As we explained in Part One, meaningful transparency requires that people lacking specific technical expertise—i.e., the vast majority of us—are able to not only have oversight of an algorithmic tool but also to understand and test how it works. In Part Two, we argue that one way of achieving meaningful transparency is through the disclosure of an executable version.

The translation of technical concepts into intelligible and understandable formats is often referred to as ‘explainability’. A study carried out by the Berkman Klein Center into the growing consensus on key thematic principles of AI identified that 78% of the documents in their dataset included reference to the principle of explainability. While transparency is still a key underlying principle, explainability is vital to due process as it provides for more than just opening algorithmic tools; it makes them understandable to the general public and allows for “testable explanations of what the system is doing and why”.

Explainability is another lens through which to view our argument for the disclosure of executable versions. As we will show in what follows, disclosure of an executable version may add value to an explanation by providing a means by which it can be tested.

What is an executable version?

The term ‘executable version’ (EV) was used in the judgment of the Court of Appeal in R(Eisai) v National Institute for Health and Clinical Excellence [2008] EWCA Civ 438. Eisai is a pharmaceutical company whose Alzheimer’s drug was up for approval by the National Institute for Health and Clinical Excellence(NICE).
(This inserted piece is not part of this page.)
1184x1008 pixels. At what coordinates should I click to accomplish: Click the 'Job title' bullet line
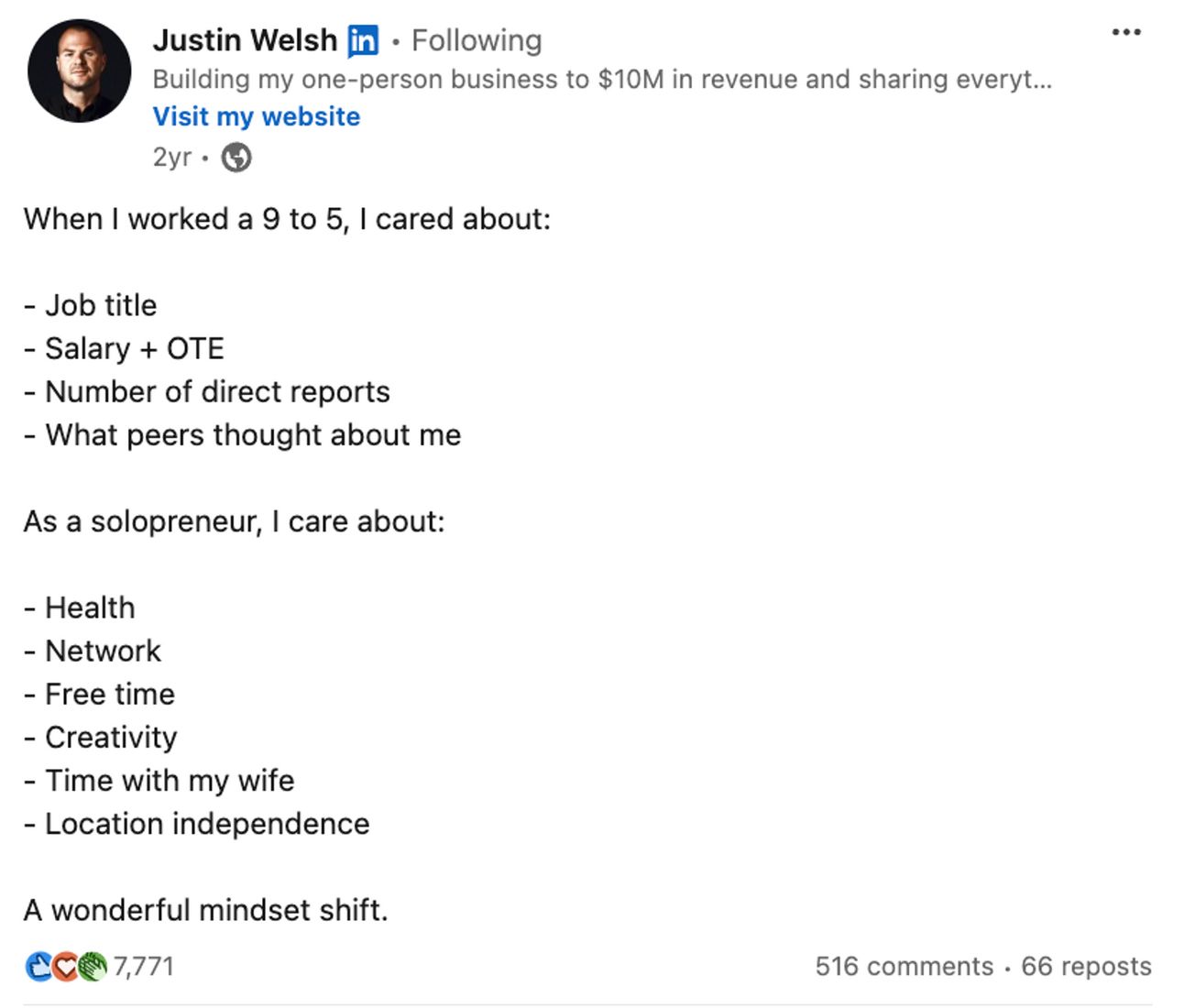[91, 305]
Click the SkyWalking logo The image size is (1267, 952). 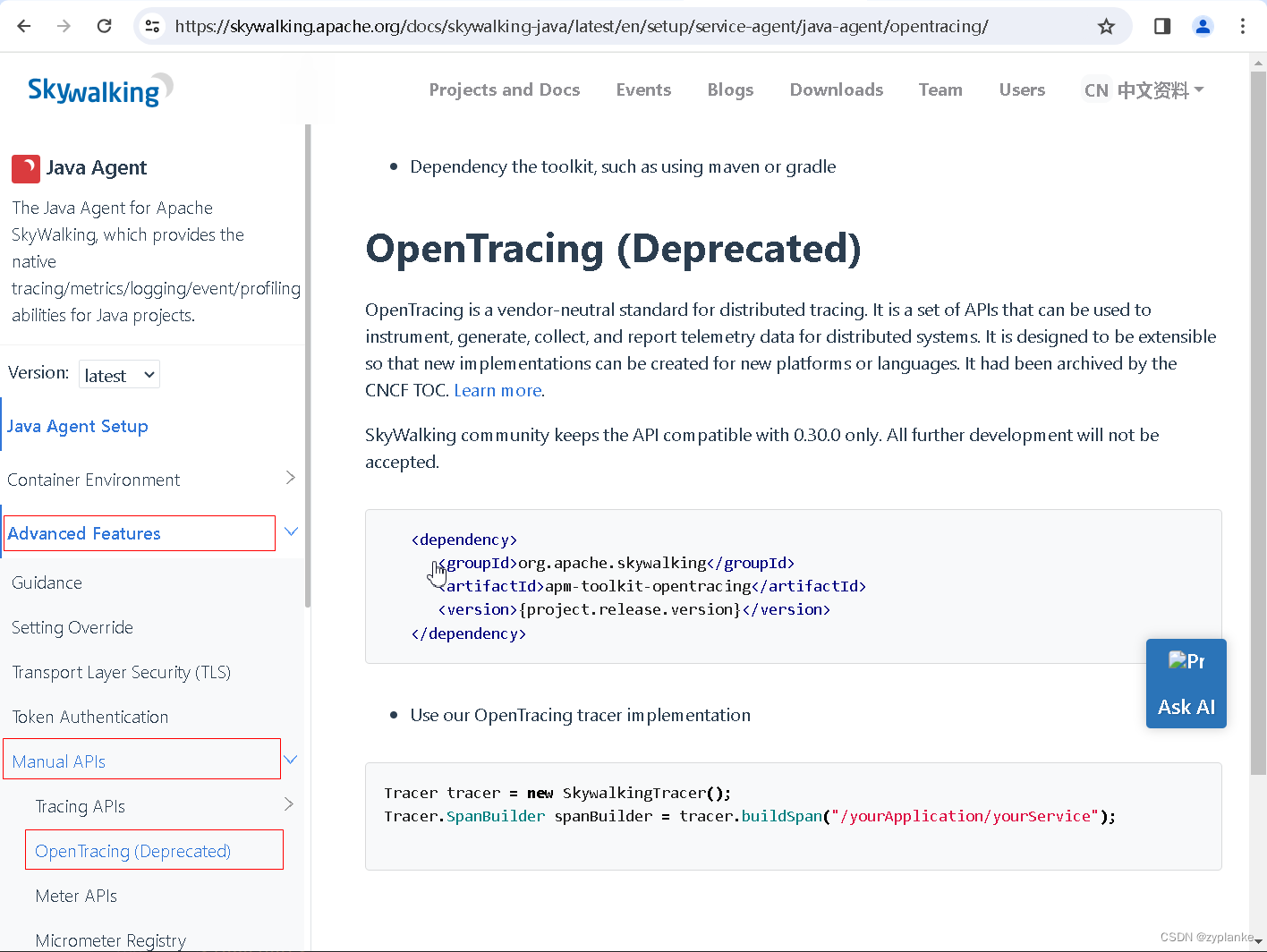[x=99, y=89]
As part of the approval process, NICE used an automated model in the form of an excel spreadsheet for assessing the cost-effectiveness of drugs. Eisai sought disclosure of an EV of this model. Eisai wanted the EV to run their own checks on the accuracy and sensitivity of the model. Running their own checks, in turn, would allow them to make informed representations on NICE’s decision.

Drawing on that judgment, an EV of a model can be defined as one that allows someone with access to it to: (1) change the inputs or assumptions of the model; (2) run the model; and (3) see the outputs. For the purposes of this discussion, we define a ‘model’ as the software programme, as opposed to the mathematical model implemented by the AI system on the one hand, or the instantiation of the software programme on a particular computer system on the other. By ‘version’ we mean a running copy of the software programme. In our view, the salience of an EV is that it allows someone to see and use the ‘front-end’ of the decision-making tool. It does not offer access to the ‘back-end’, and it is only a copy – it does not allow a third party to make changes to the system actually used by the decision-maker.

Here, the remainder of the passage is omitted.